Now, it was back to business as usual: diarrhea, anemia, genital infections, skin infections and complications from chronic illnesses such as high blood pressure. We were well equipped to deal with the short-term issues like anemia and infectious problems, as we had brought antibiotics, anti-fungals, steroid skin creams, vitamins and iron pills. Conversely, we were ill equipped to help people with chronic problems that would require regular doctor visits: hypertension, diabetes, chronic pain from long days of manual labor, asthma and deteriorating eyesight amongst our older patients. The chronic medical problems that we encountered are symptoms of a larger problem, which brings me back to poverty, insecurity and exploitation.

At the mobile clinic site in Cite Soleil and at all our locations, patient privacy was an issue. – Photo: Dr. Chris Zamani
Much of the chronic medical problems that we saw can only be addressed by providing people with access to regular medical care, a problem that exists in many nations, including the United States, where money and resources are not used for the benefit of providing basic security for the majority but rather are used by an affluent minority in the service of increasing their private wealth. In this way the United States is not so different from Haiti.

Aba Preval (Down with Preval): This grassroots advertisement reflects the growing discontent with the political leadership. – Photo: Dr. Chris Zamani
There is a growing discontent amongst the people in Haiti with the political establishment under the direction of President Rene Preval. Many people believe that Preval has mortgaged the nation to powerful multinational corporate interests and subjected the people to military occupation by the U.S. and the U.N. under the guise of providing “security.”

Sampson (far left) and Rea Dol (far right) are hard at work translating for the medical team at the mobile clinic in Cite Soleil. – Photo: Dr. Chris Zamani
But in a situation where a 70-year-old man has no means to obtain his blood pressure medicine, a 25-year-old pregnant woman has no access to pre-natal vitamins and a 3-year-old child with diarrhea runs a high risk of dying from dehydration, many have begun to ask whose security is being provided for and at whose expense.

Again one may find that the priorities of the Haitian political establishment are not so different from those of the U.S. political establishment under the direction of President Barack Obama.
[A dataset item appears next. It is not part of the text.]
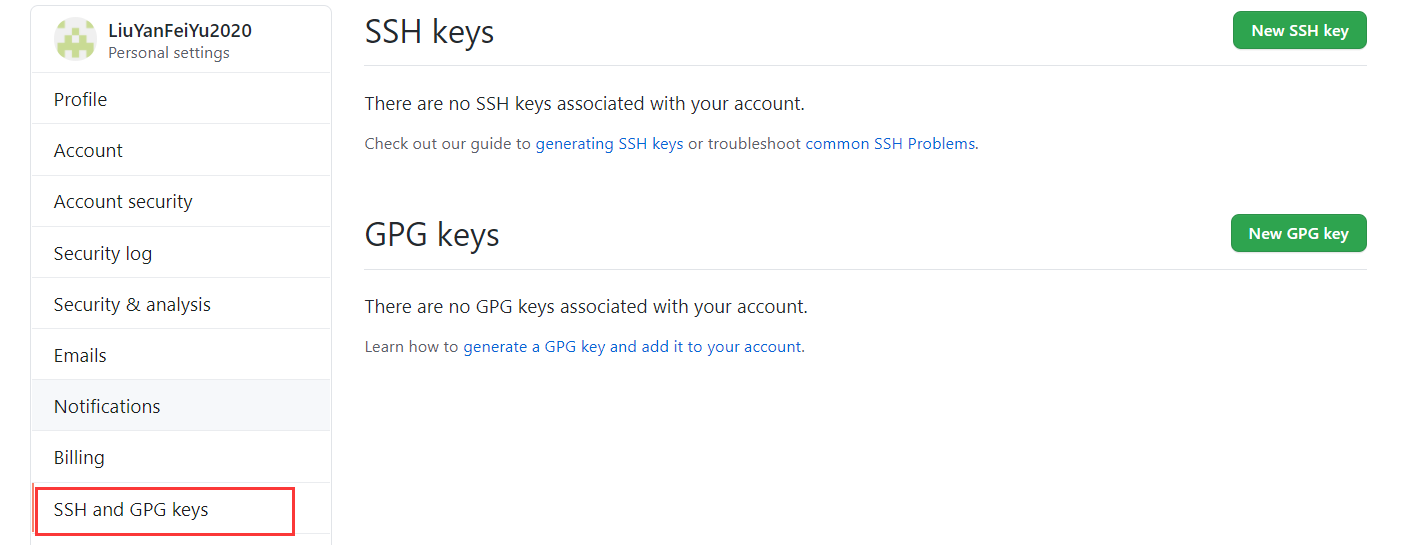This screenshot has width=1417, height=545.
Task: Select SSH and GPG keys menu item
Action: coord(131,509)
As a doctor in a county public hospital, I can tell you that the problem of the 70-year-old man with no access to medicine for blood pressure is a story that I encounter often.

A young girl poses after being seen at the clinic at SOPUDEP School. – Photo: Dr. Chris Zamani
And while recent disasters in the United States such as the economic crisis and the Gulf oil spill may not have caused as much immediate death and destruction as the Haitian earthquake, the response of the Obama administration to hand over hundreds of billions of public funds to private corporate banks and his unwillingness to hold BP accountable for the oil spill demonstrates that when it comes to protecting the interests of the most vulnerable members of society, Rene Preval and Barack Obama are following the same blueprint.